→ **Data to use**:
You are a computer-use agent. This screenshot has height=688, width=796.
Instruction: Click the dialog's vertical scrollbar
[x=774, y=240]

---

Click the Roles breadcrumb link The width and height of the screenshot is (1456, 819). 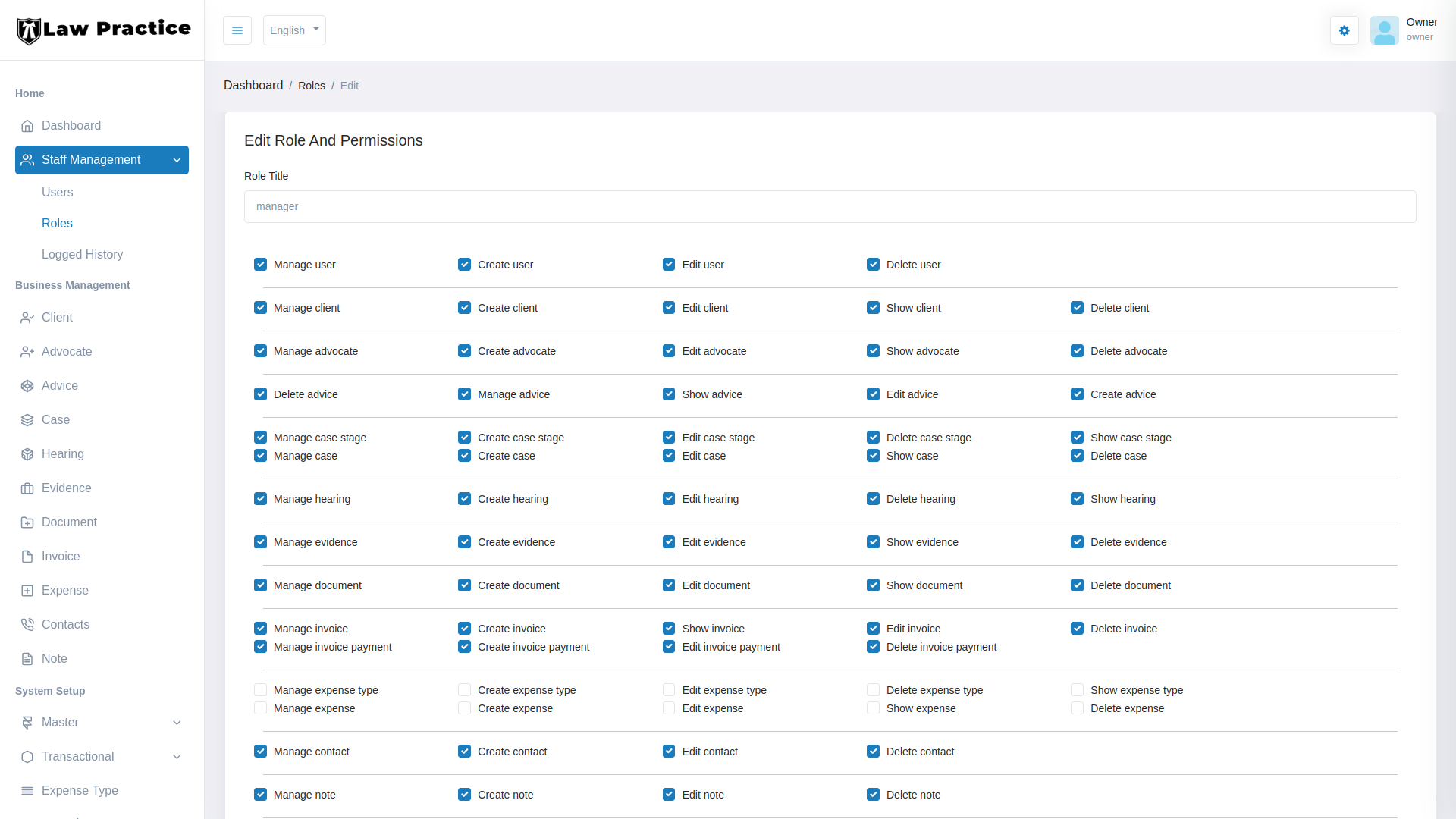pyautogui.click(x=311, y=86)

* * *

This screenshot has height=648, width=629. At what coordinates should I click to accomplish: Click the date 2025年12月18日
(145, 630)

→ **Brief**:
Reproduce, character for character, the lines from the one containing "You are a computer-use" through the one containing "[x=774, y=240]", inclusive.

→ **Solved problem**:
You are a computer-use agent. This screenshot has height=688, width=796.
Instruction: Click the dialog's vertical scrollbar
[x=774, y=240]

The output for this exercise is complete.